§ **DESCRIPTION OF THE TASK**
Your task is to return all of the entries below exactly, leaving out each picture.

START MATERIAL FOR THIS EXERCISE

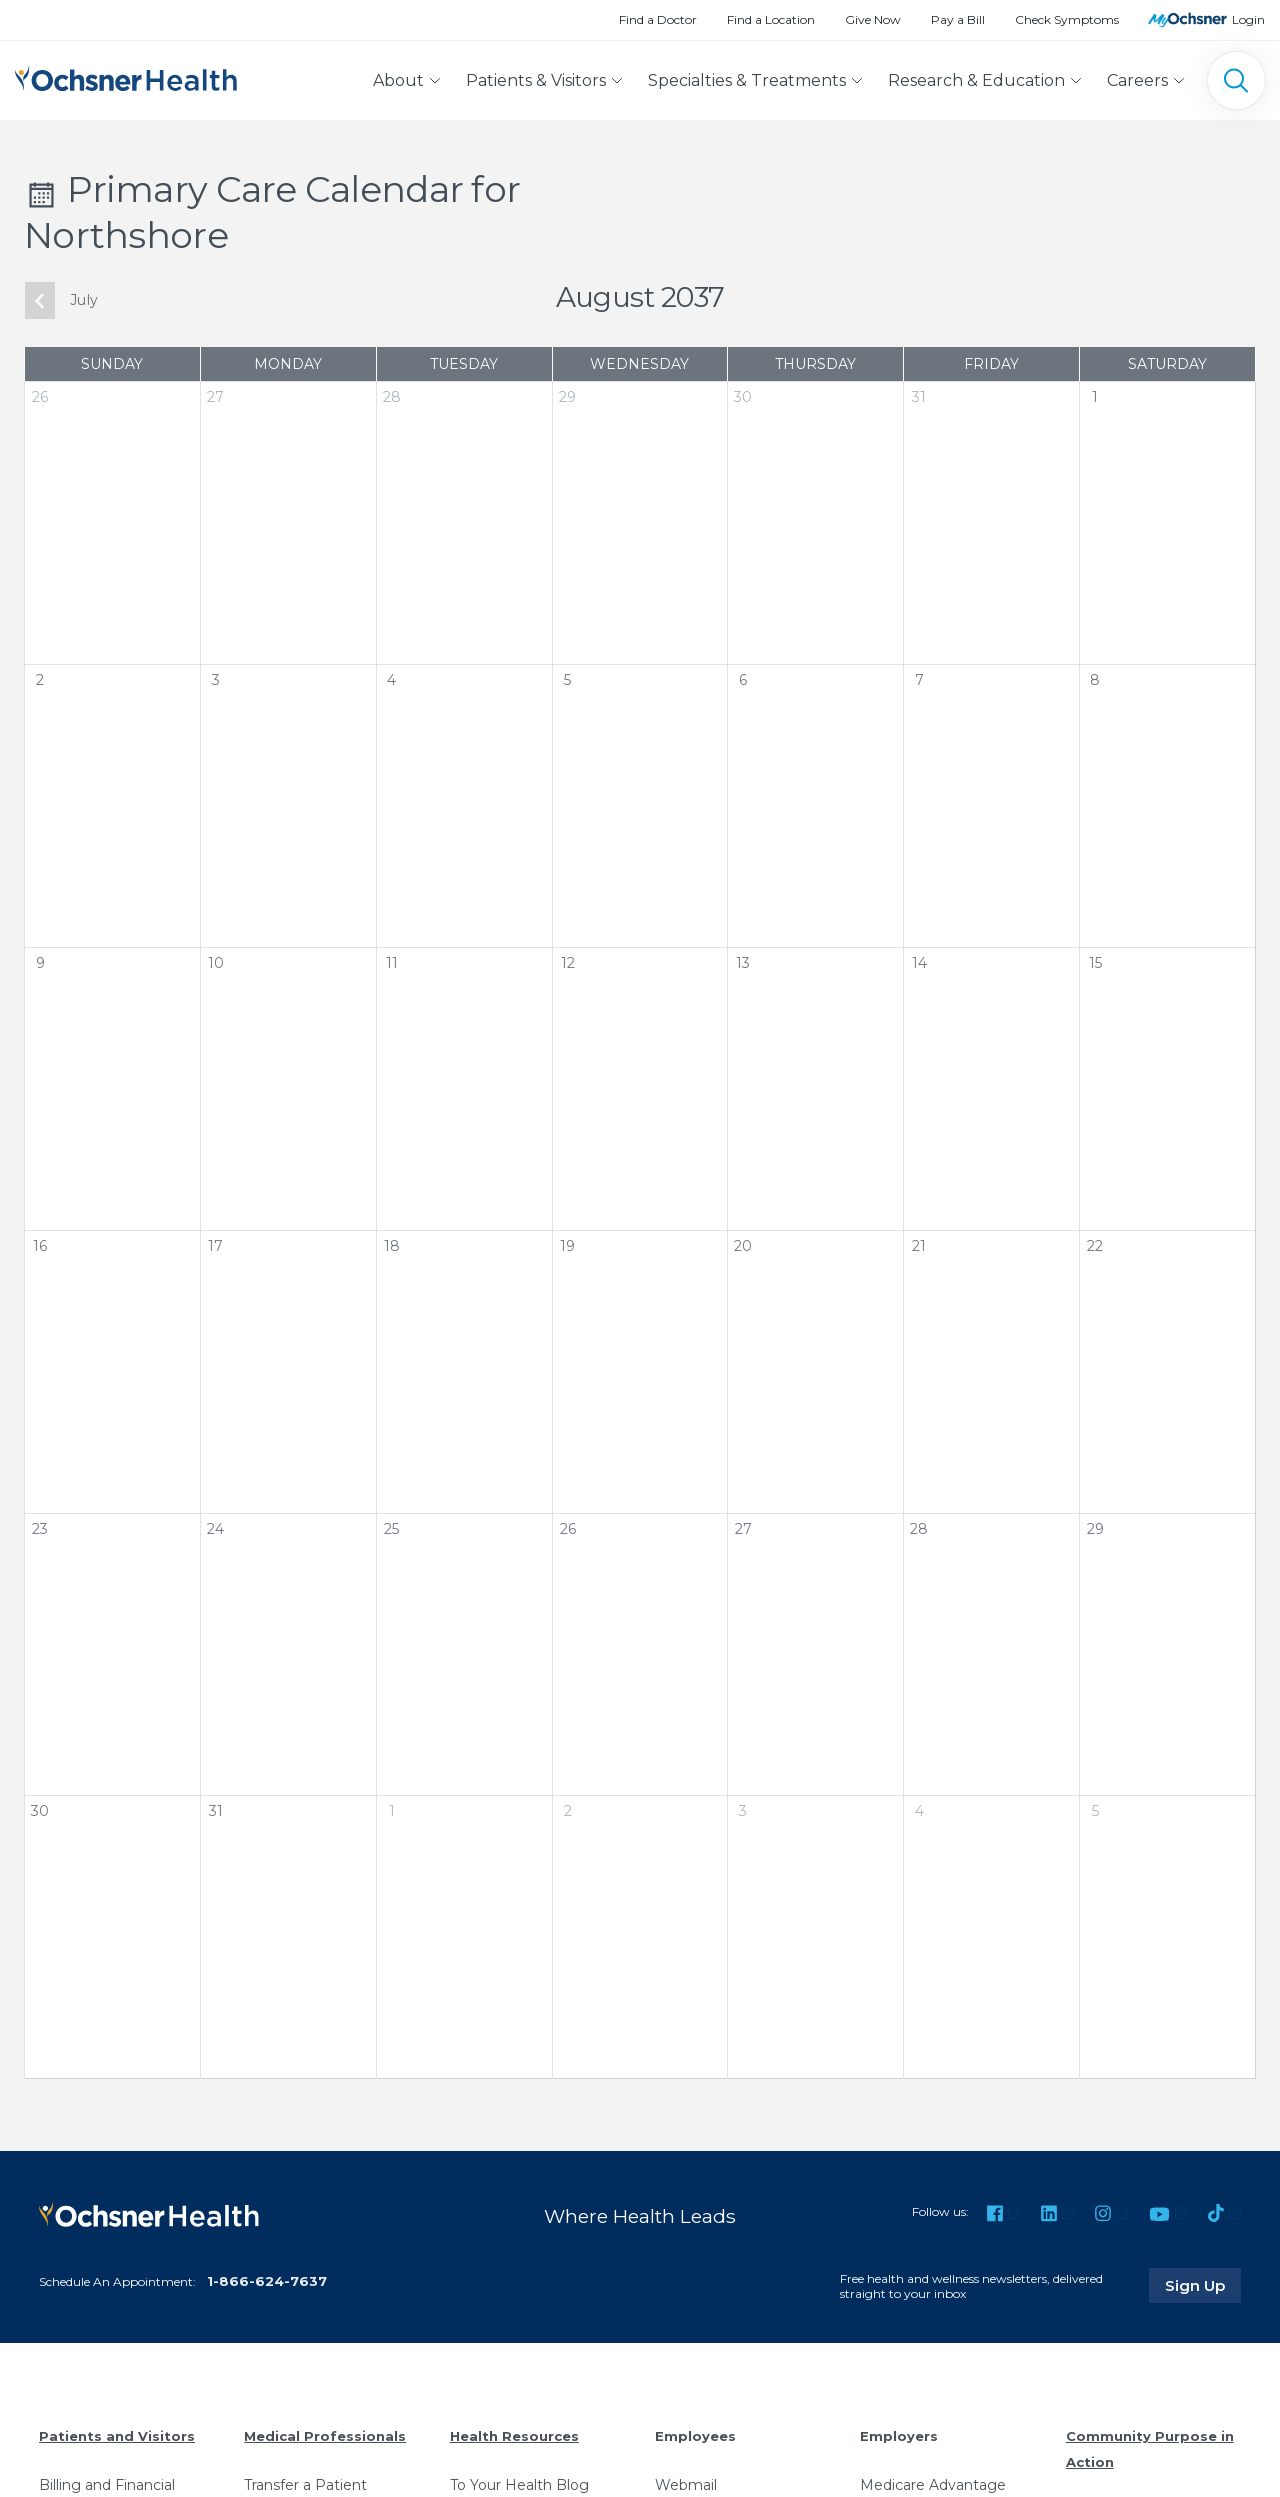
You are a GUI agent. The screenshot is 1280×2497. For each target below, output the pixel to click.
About (398, 80)
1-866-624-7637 (267, 2281)
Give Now (873, 19)
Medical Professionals (325, 2436)
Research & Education (976, 80)
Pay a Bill (958, 19)
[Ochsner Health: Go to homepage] (126, 76)
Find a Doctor (658, 19)
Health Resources (514, 2436)
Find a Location (771, 19)
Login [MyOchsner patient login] (1248, 19)
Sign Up (1203, 2285)
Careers (1137, 80)
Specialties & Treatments (747, 80)
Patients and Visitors (117, 2436)
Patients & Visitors (536, 80)
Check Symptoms (1067, 19)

END MATERIAL FOR THIS EXERCISE

§ **WRITTEN RESPONSE**
You are a GUI agent. The screenshot is 1280×2497. For each target below, output the pixel to click.
About (398, 80)
1-866-624-7637 (267, 2281)
Give Now (873, 19)
Medical Professionals (325, 2436)
Research & Education (976, 80)
Pay a Bill (958, 19)
[Ochsner Health: Go to homepage] (126, 76)
Find a Doctor (658, 19)
Health Resources (514, 2436)
Find a Location (771, 19)
Login [MyOchsner patient login] (1248, 19)
Sign Up (1203, 2285)
Careers (1137, 80)
Specialties & Treatments (747, 80)
Patients and Visitors (117, 2436)
Patients & Visitors (536, 80)
Check Symptoms (1067, 19)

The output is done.